Data records.
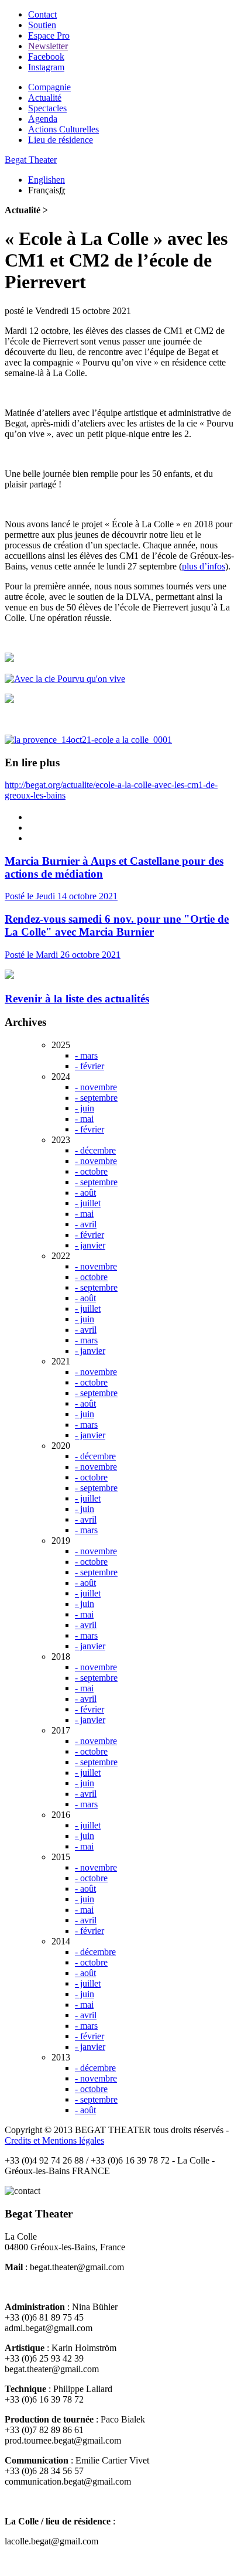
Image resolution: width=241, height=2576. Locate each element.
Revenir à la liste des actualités (77, 998)
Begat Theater (31, 160)
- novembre (96, 1087)
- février (89, 1066)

Task statement. From the first line to the last, copy the records exactly and skip the pictures.

Solved exercise.
Image resolution: width=241, height=2576. Locate each element.
Revenir à la liste des actualités (77, 998)
Begat Theater (31, 160)
- novembre (96, 1087)
- février (89, 1066)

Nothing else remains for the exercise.